Regex for line containing one or more spaces or dashes - grep

I got .txt file with city names, each in separate line. Some of them are few words with one or multiple spaces or words connected with '-'. I need to create bash command which will echo those lines out. Currently I'm using cat piped with grep but I can't get both spaces and dash into one search and I had problems with checking for multiple spaces.
print lines with dash:
cat file.txt | grep ".*-.*"
print lines with spaces:
cat file.txt | grep ".*\s.*"
tho when I try to do:
cat file.txt | grep ".*\s+.*"
I get nothing.
Thanks for help

Something like that should work:
grep -E -- ' |\-' file.txt
Explanation:
-E: to interpret patterns as extended regular expressions
--: to signify the end of command options
' |\-': the line contains either a space or a dash

This does not directly address your question, but is too much to put in a comment.
You don't need the .* in your patterns. .* at the beginning or end of a pattern is useless, because it means "0 or more of any character" and so will always match.
These lines are all identical:
cat file.txt | grep ".*-.*"
cat file.txt | grep "-.*"
cat file.txt | grep "-"
Plus you don't need to cat and pipe:
grep "-" file.txt

When grep pattern matches, the default action is to print the whole line, so .* in all your patterns are redundant, you may delete them.
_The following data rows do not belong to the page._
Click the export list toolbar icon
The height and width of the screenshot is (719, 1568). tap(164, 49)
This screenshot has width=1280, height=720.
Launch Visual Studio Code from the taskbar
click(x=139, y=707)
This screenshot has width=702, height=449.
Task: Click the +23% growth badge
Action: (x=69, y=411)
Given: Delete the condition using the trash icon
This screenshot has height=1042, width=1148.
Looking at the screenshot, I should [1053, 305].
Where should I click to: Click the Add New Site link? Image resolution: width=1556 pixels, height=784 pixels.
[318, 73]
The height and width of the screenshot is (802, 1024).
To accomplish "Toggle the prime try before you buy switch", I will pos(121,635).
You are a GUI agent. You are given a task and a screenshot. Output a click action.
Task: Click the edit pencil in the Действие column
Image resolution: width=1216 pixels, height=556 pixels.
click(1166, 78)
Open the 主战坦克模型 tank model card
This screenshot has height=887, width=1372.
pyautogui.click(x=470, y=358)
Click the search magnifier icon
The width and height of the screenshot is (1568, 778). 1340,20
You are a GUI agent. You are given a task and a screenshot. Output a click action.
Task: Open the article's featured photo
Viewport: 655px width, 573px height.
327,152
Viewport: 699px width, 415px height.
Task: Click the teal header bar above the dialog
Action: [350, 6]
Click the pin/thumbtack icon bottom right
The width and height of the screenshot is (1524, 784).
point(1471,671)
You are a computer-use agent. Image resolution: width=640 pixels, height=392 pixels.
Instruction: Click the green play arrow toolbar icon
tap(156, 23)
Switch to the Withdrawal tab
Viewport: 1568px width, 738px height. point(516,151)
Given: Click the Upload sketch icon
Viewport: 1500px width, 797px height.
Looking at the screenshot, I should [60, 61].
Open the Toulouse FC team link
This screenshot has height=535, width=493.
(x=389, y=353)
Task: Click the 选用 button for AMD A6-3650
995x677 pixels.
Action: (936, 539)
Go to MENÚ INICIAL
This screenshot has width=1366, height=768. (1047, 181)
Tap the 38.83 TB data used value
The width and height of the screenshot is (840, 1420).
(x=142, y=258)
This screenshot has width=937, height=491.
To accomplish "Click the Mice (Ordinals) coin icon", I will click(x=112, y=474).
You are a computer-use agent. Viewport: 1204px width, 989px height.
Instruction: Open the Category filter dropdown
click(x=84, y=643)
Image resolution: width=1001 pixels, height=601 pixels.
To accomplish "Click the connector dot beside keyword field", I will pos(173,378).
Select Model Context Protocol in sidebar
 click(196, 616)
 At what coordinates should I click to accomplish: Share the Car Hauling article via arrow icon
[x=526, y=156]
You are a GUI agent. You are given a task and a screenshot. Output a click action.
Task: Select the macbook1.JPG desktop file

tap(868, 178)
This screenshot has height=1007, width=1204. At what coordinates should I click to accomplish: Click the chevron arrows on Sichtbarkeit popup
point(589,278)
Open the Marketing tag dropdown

Also, you don't have to use cat file | as you may specify the file to grep directly after pattern, i.e. grep 'pattern' file.txt.
Here are some more details:
grep ".*-.*" = grep -- "-" - returns any lines having a - char (-- singals the end of options, the next thing is the pattern)
grep ".*\s.*" = grep "\s" - matches and returns lines containing a whitespace char (only GNU grep)
grep ".*\s+.*" = grep "\s+" - returns line containing a whitespace followed with a literal + char (since you are using POSIX BRE regex here the unescaped + matches a literal plus symbol).
You want
grep "[[:space:]-]" file.txt
See the online demo:
#!/bin/bash
s='abc - def
ghi
jkl mno'
grep '[[:space:]-]' <<< "$s"
Output:
abc - def
jkl mno
The [[:space:]-] POSIX BRE and ERE (enabled with -E option) compliant pattern matches either any whitespace (with the [:space:] POSIX character class) or a hyphen.
Note that [\s-] won't work since \s inside a bracket expression is not treated as a regex escape sequence but as a mere \ or s.

Related

How to include optional space in Grep statement

I have some log files that I'm grepping through which contain entries in the following form
foo($abc) - sometext
foo ($xyz) - moretext
baz($qux) - moartext
I'm looking to use grep that would output the first two lines as matches, i.e.
foo($abc)
foo ($xyz)
I've tried the following grep statement
grep 'foo(\$' log.txt
which outputs the first match, but I tried to include an optional space, and neither return:
grep 'foo\s?(\$' log.txt
I'm using the optional space incorrectly, but I'm unsure how
You are using a POSIX BRE regex and foo\s?(\$ matches foo, a whitespace, a literal ?, a literal ( and a literal $.
You can use
grep -E 'foo\s?\(\$' log.txt
Here, -E makes the pattern POSIX ERE, and thus it now matches foo, then an optional whitespace, and a ($ substring.
See an online demo:
s='foo($abc) - sometext
foo ($xyz) - moretext
baz($qux) - moartext'
grep -E 'foo\s?\(\$' <<< "$s"
Output:
foo($abc) - sometext
foo ($xyz) - moretext
You may still use a more universal syntax like
grep 'foo[[:space:]]\{0,1\}(\$' log.txt
It is a POSIX BRE regex matching foo, one or zero whitespaces, and then ($ substring.
You can either change the query slightly and use * instead of ?:
grep 'foo *(\$' log.txt
or use a literal whitespace and escape ?:
grep 'foo \?(\$' log.txt
Both solutions would work with GNU, busybox and FreeBSD grep.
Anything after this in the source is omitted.